52. The discussion is however purely academic as nothing turns on whether the limitation is taken from the date of intimation or from the date of determination as the date of determination itself is 10.9.1956. This is clear from the record of the Collector which has been produced along with the case. The Limitation is six months under section 20 (2) (b) from the date of determination. If the notice period is added to this, limitation available would be eight months. The suit was filed on 3.5.1957. Claim would, therefore, be within limitation. 53. Before closing I may add that the defence in this case has not been what is expected. The law officers of the State while submitting the written statement should have understood the importance of their statement in para 6 wherein they admitted the receipt of the notice.
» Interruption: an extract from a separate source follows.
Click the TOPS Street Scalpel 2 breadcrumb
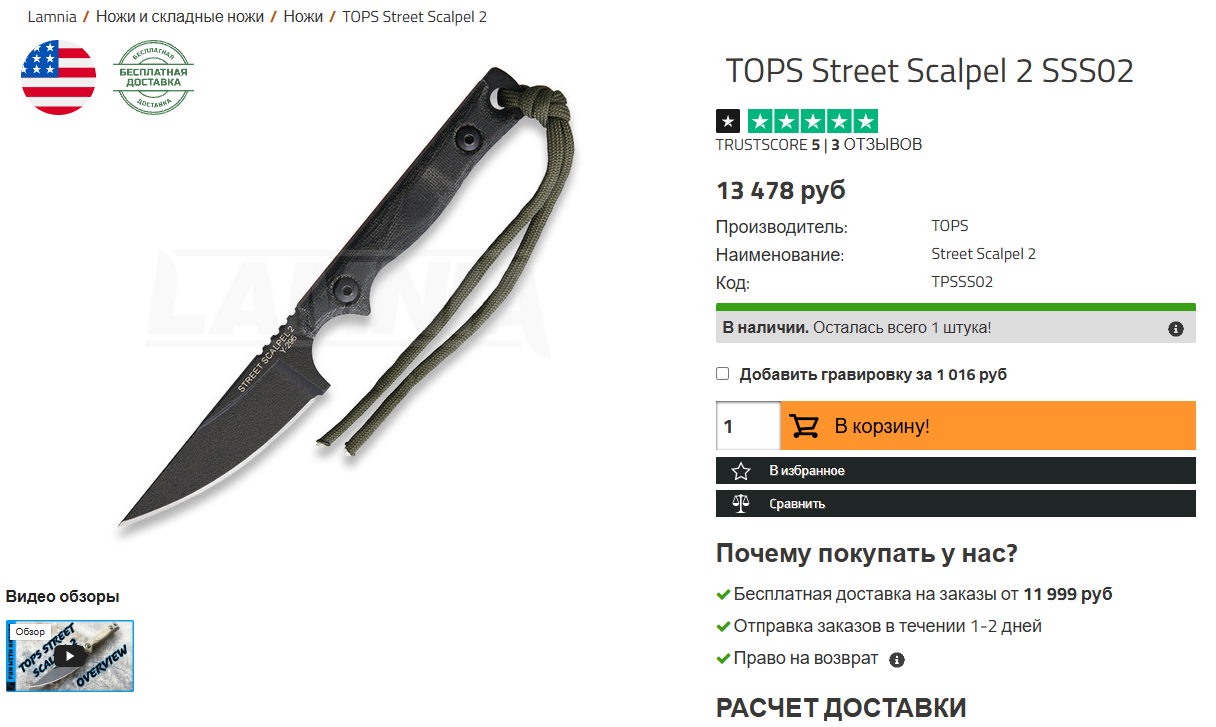The height and width of the screenshot is (727, 1216). 415,17
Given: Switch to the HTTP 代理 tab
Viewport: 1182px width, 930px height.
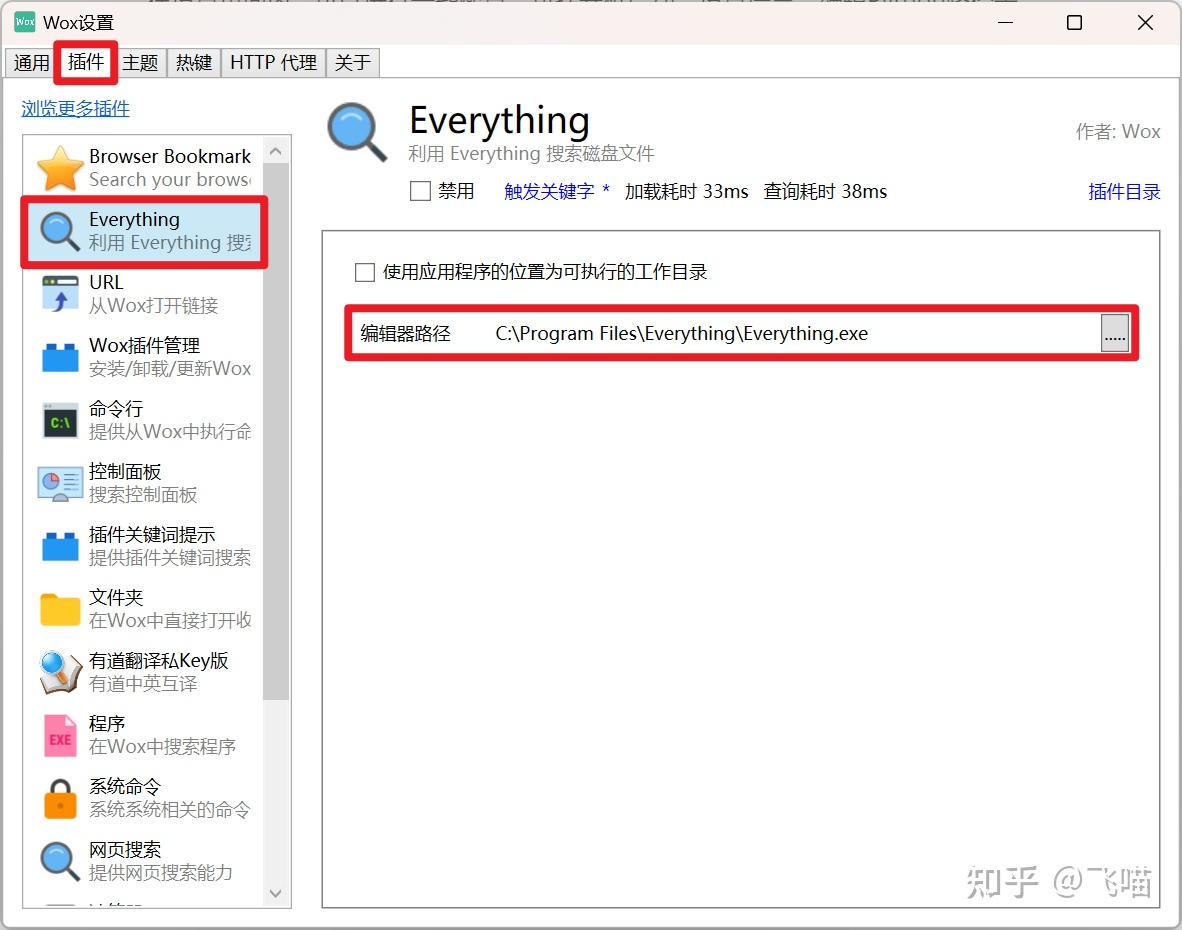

Not only that, they also admit to have replied to the same. After these admissions in what way the notice was not according to law, they should have mentioned. At least the receipt of the notice by the defendants have been admitted. Though single izfroknh has been used but it meant all the defendants. 54. As regards the limitation the reply is only a denial. It has been stated in reply to para 4 of the plaint that the defendants deny that the cause of action arose on 12.11.1956. They are silent when did it arise nor do they say why it did not arise on 12.11.1956.